E também não tardou muito para que a fraude científica da consolidação orçamental pró-cíclica fosse exposta teoricamente um pouco por todo o lado e, finalmente, na prática, pela realidade prosaica das coisas. Blanchard, um dos pais da ideia, viu-se obrigado a um humilhante mea culpa e a assumir que os multiplicadores orçamentais usados para sustentar a ideia que cortando se cresce estavam afinal largamente subestimados. Coisa pouca, apenas 300%.
E Ricardo Reis? Pediu desculpa? Passou a ter maior cautela nas suas previsões e prescrições? Vejamos:
Por exemplo, em Abril de 2020, defende que "[q]uem teve austeridade, quem não acumulou dívida nos últimos 10, 20, 30, 50 anos teve agora uma capacidade muito maior de responder e de acudir aos seus cidadãos e empresas". Ou seja, quem teve austeridade e, por isso fez o seu PIB cair aos trambolhões, muito para lá das previsões de RR, e, consequentemente, viu a sua dívida pública crescer proporcionalmente, esses, estão mais bem preparados para combater a pandemia.
Qual é o sentido disto?
Agora recentemente, sem se deixar atrapalhar pelo embaraço das posições passadas, face a uma mais que necessária proposta de anulação da dívida pública detida pelo BCE, RR volta à carga: “Não consigo levar isto sequer a sério.

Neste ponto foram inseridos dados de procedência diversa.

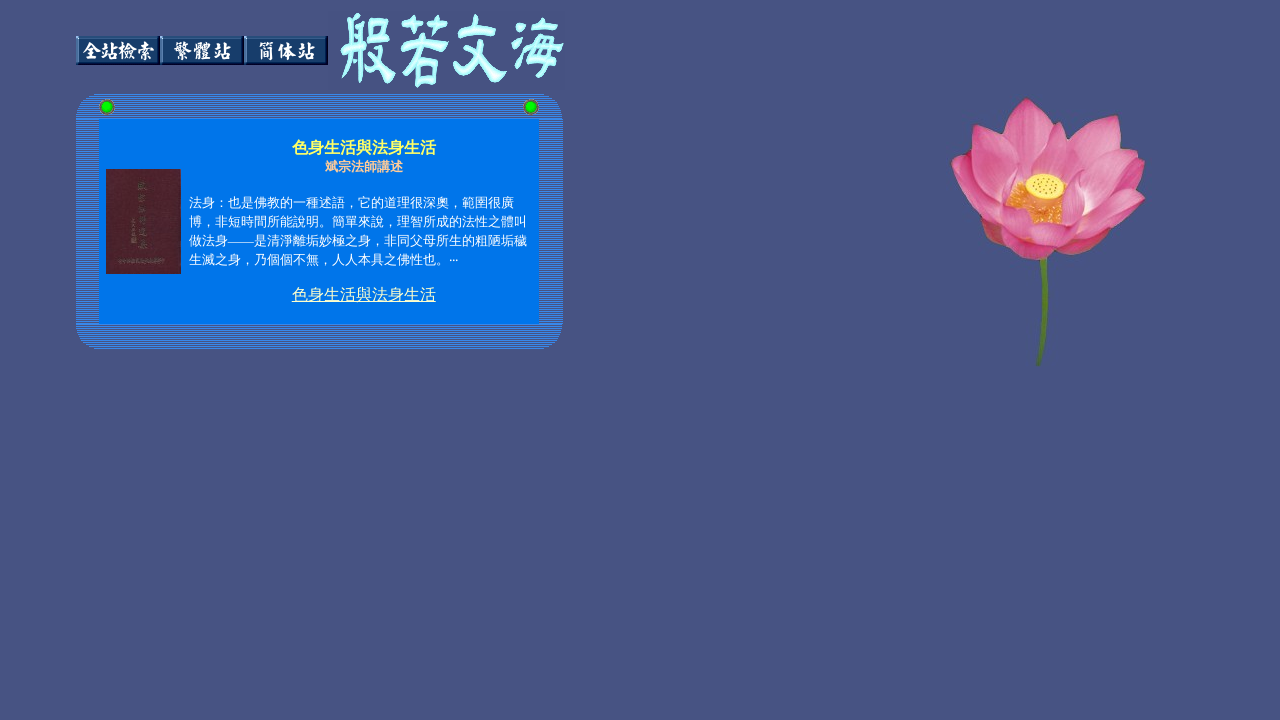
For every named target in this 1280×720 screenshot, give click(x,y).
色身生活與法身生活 (364, 294)
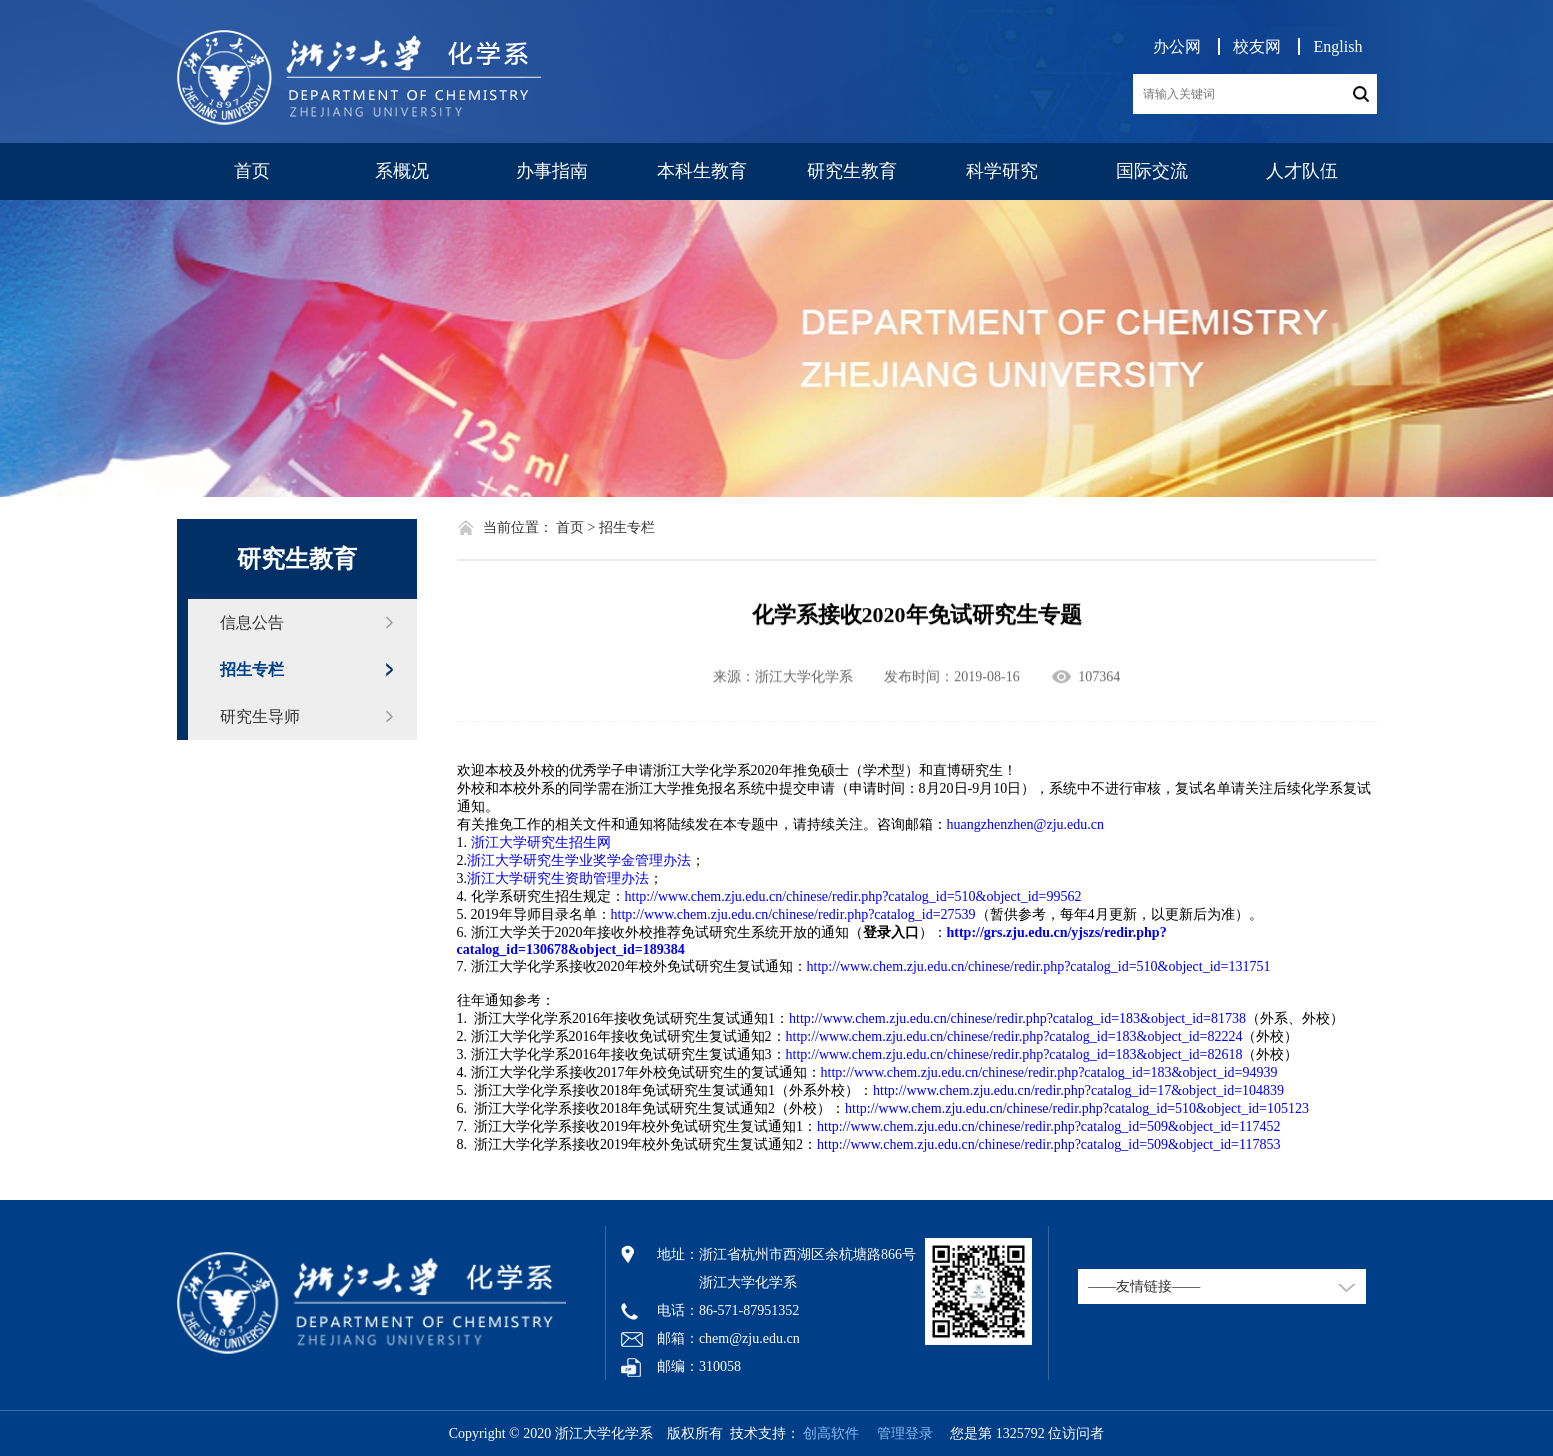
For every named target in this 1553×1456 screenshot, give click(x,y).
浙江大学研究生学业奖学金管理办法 (579, 860)
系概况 (402, 171)
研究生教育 (852, 171)
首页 (252, 171)
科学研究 (1002, 171)
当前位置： (518, 527)
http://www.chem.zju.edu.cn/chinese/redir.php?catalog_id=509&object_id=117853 (1048, 1144)
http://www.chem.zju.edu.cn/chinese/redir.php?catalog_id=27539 (793, 914)
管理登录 (898, 1433)
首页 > (575, 527)
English (1338, 46)
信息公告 (252, 622)
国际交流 (1152, 171)
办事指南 (552, 171)
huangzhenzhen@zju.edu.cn (1026, 824)
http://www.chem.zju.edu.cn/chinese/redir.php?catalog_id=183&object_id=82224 (1014, 1036)
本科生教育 (702, 171)
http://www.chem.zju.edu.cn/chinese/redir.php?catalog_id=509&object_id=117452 (1048, 1126)
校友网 (1257, 46)
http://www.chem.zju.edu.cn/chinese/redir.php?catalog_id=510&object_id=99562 (853, 896)
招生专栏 (252, 669)
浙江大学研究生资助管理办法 (558, 878)
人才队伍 (1302, 171)
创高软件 (831, 1433)
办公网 (1177, 46)
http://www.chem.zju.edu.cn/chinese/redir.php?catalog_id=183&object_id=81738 (1017, 1018)
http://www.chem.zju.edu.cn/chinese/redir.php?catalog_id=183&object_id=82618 (1014, 1054)
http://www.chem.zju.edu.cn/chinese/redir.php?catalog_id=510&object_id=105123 (1077, 1108)
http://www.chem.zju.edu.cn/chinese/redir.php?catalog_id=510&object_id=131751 (1039, 966)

Seria uma claríssima monetização da dívida pública e retiraria a independência ao BCE”.
RR, muito sério, inamovível no extremo-centro, não embarca em extremismos. Ou parece que?

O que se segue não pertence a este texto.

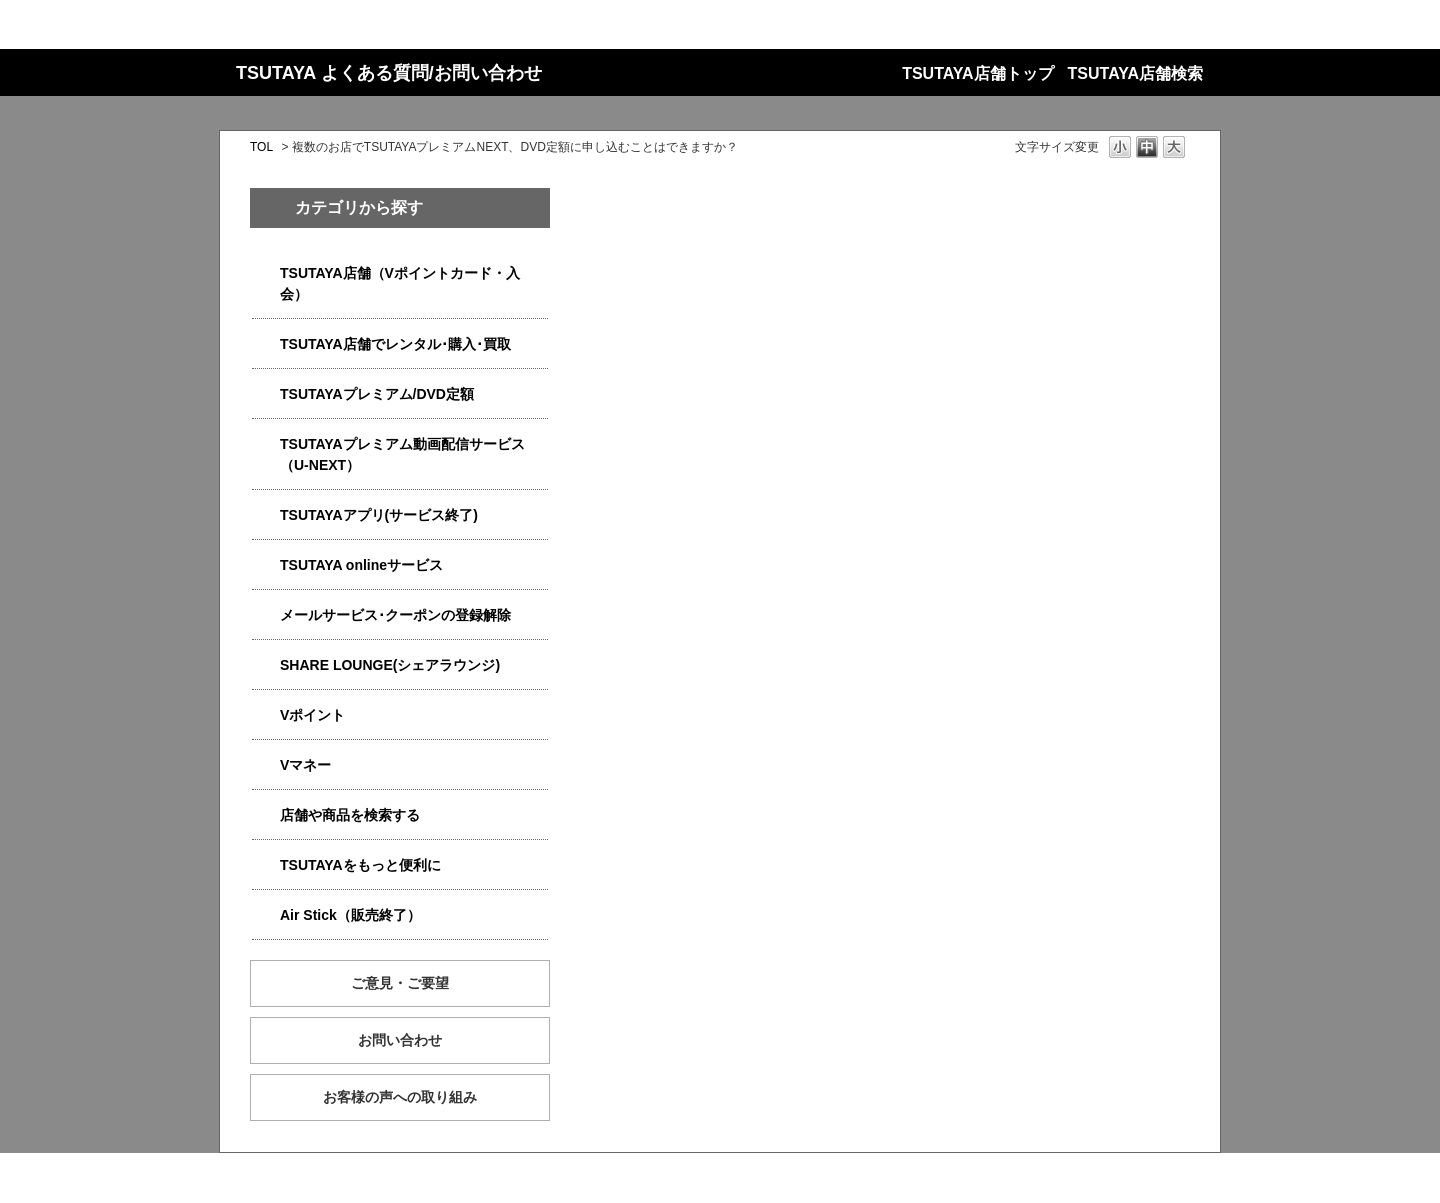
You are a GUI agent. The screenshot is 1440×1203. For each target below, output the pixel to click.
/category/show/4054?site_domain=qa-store (266, 344)
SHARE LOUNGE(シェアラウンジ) (390, 665)
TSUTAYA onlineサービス (361, 565)
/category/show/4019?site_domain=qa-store (266, 515)
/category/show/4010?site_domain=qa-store (266, 565)
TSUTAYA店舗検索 (1135, 73)
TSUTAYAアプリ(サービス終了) (379, 515)
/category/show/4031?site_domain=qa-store (266, 394)
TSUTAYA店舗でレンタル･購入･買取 (395, 344)
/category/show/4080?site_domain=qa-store (266, 615)
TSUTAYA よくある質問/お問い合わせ (389, 73)
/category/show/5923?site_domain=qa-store (266, 444)
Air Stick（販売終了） (350, 915)
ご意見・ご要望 (400, 983)
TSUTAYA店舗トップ (977, 73)
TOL (261, 147)
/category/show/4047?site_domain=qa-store (266, 273)
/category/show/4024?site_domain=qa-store (266, 865)
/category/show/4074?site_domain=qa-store (266, 715)
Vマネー (305, 765)
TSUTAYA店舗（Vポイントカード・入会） (400, 283)
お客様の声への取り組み (400, 1097)
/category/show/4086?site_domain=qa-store (266, 815)
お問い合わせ (400, 1040)
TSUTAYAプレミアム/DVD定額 (377, 394)
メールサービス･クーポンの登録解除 (395, 615)
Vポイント (312, 715)
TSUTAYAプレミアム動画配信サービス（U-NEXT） (402, 454)
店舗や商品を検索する (350, 815)
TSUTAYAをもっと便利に (360, 865)
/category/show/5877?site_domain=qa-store (266, 665)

É verdade que a proposta de anulação da dívida, na medida em esta significa que as obrigações de dívida pública não seriam colocadas de novo no mercado, não retira reservas de circulação e, nesse sentido, é uma operação de monetização da dívida. Mas é uma monetização desejável. Com dívidas públicas elevadas, economias a recuar por insuficiência de procura e inflação historicamente baixa, não há qualquer razão de interesse público para não o fazer. Pelo contrário. Como, embora cheios de cautela e desnecessários caldos de galinha, reconhecem, por exemplo, Olivier Blanchard e Jean Pisani-Ferry.

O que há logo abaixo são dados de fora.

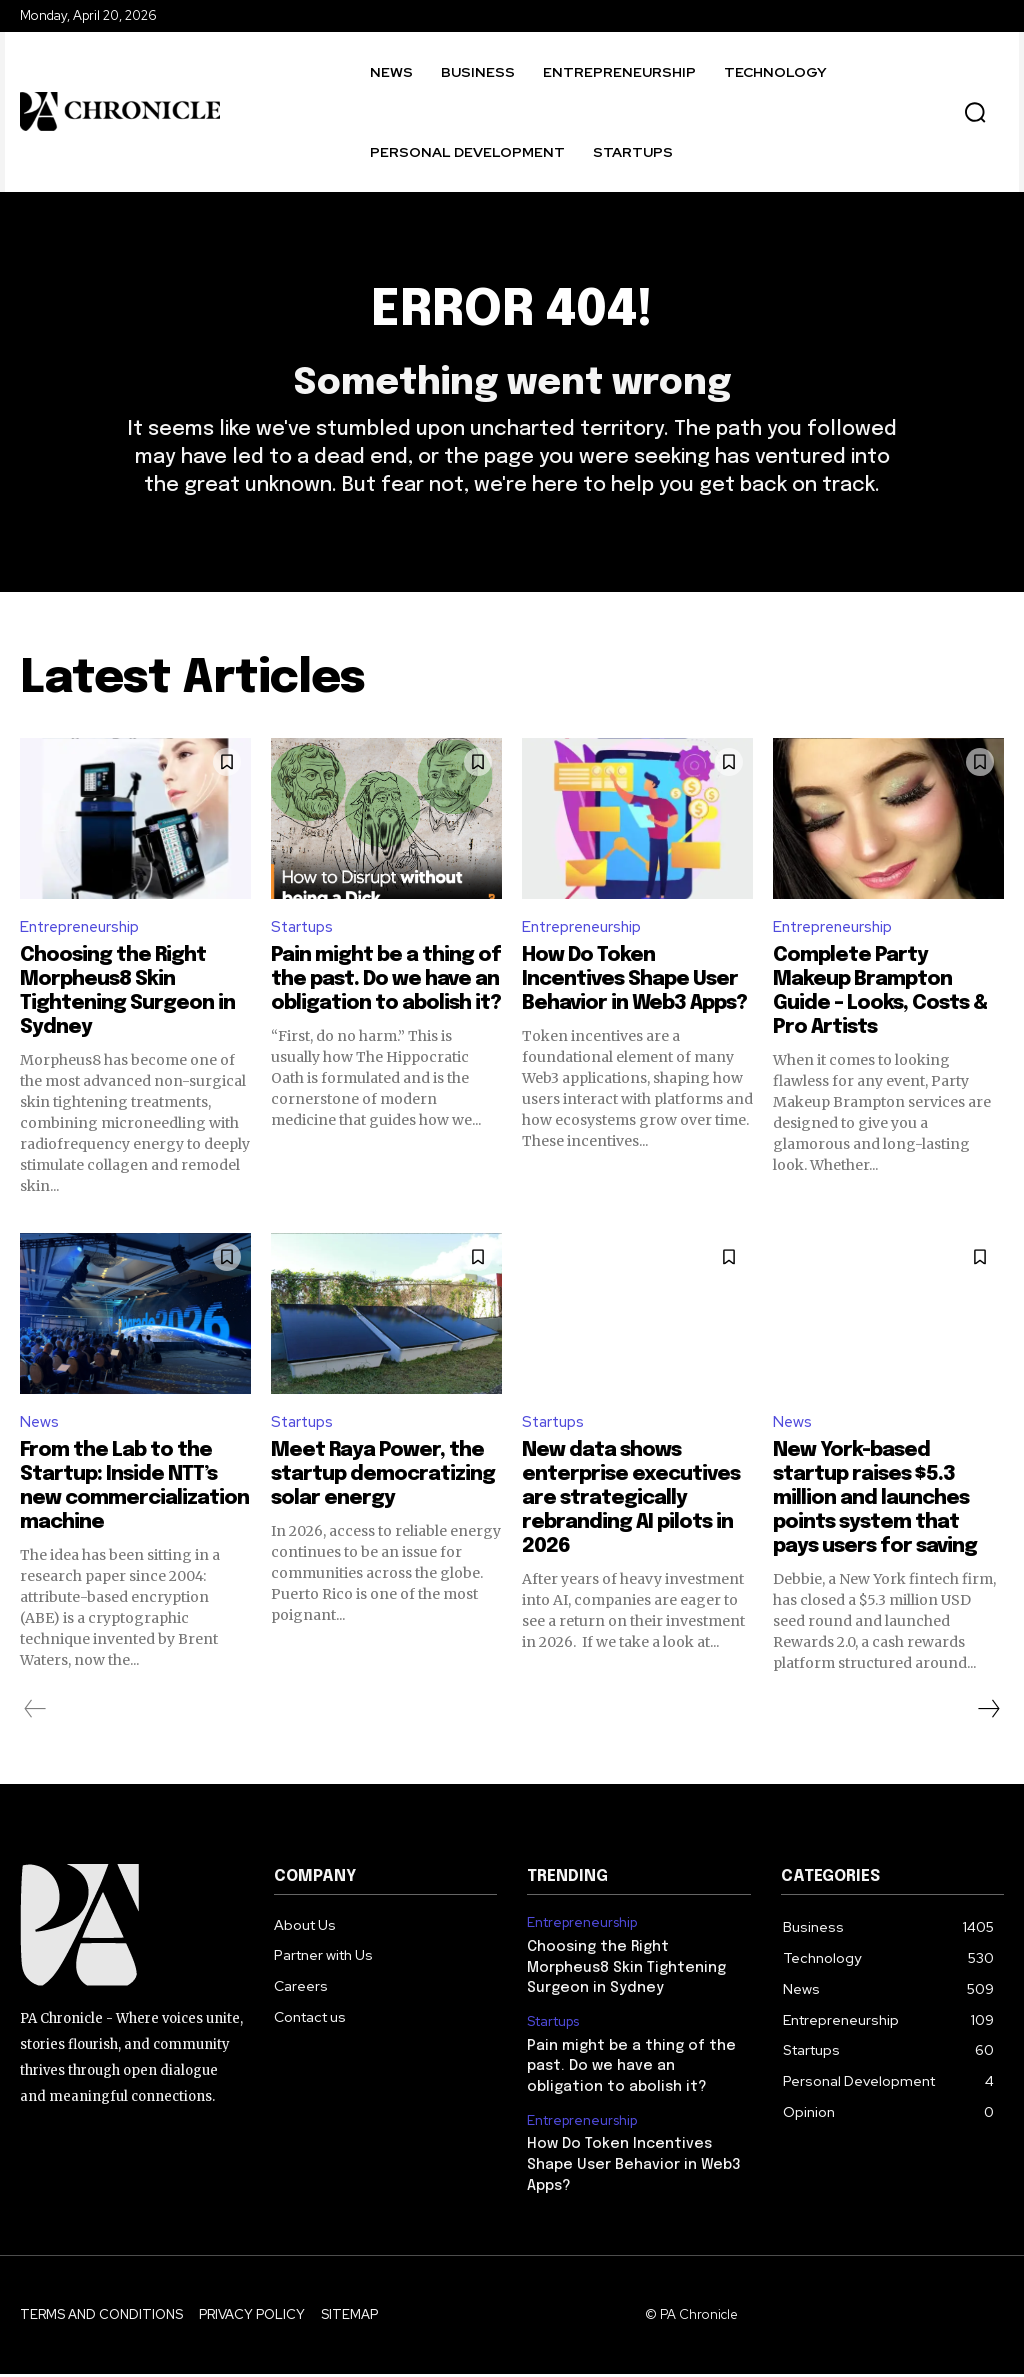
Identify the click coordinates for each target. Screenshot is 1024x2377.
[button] (975, 112)
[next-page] (988, 1721)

No Twitter, muito menos parco do que nas declarações ao Expresso, RR vem acrescentar que as “reservas do banco central são apenas outra forma de empréstimo [dívida]”. RR está apenas a levantar poeira para ofuscar. O que diz é apenas parcialmente verdade e, na zona Euro, no presente momento, nem sequer parcialmente o é porque o BCE não remunera as reservas (dinheiro) que cria do nada e pelas quais troca as obrigações de Tesouro que adquire. Pode ter que o fazer no futuro, de facto, se o nível geral de preços subir para além do desejável e precisar de subir as taxas de juro para conter aquela subida. Mas não tem que o fazer agora, o que significa que o endividamento público que detém no seu balanço não paga juros ao setor privado. E, antes de decidir remunerar reservas, ainda pode, por exemplo, decidir aumentar o nível dessas reservas que a banca privada é obrigada a deter para operar. Se o nível de reservas obrigatórias é 1%, há ampla margem para o aumentar. E, claro, tudo isto só se tornaria necessário se fosse precedido por um uso errado das restantes políticas económicas, permitindo que a despesa agregada, a procura, excedesse a capacidade de produção da economia.
Adicionalmente RR opõe-se aquela operação de anulação de dívida pública do BCE, dizendo que “retiraria independência” ao BCE. Mas o que RR não diz é que a dependência do banco central face aos Estados significaria independência em relação à banca privada; que a separação entre o tesouro público e o banco central é uma escolha política nunca sufragada e que, na zona Euro, esta arquitetura disfuncional, que substitui a política por disciplina dos mercados, gerou e continua a gerar resultados perversos.
A meu ver, ao contrário, RR faria melhor em reconhecer, como afirma Adam Tooze, que embora durante décadas, a política monetária tenha sido tratada como técnica e não política, a pandemia pôs fim a essa ilusão para sempre.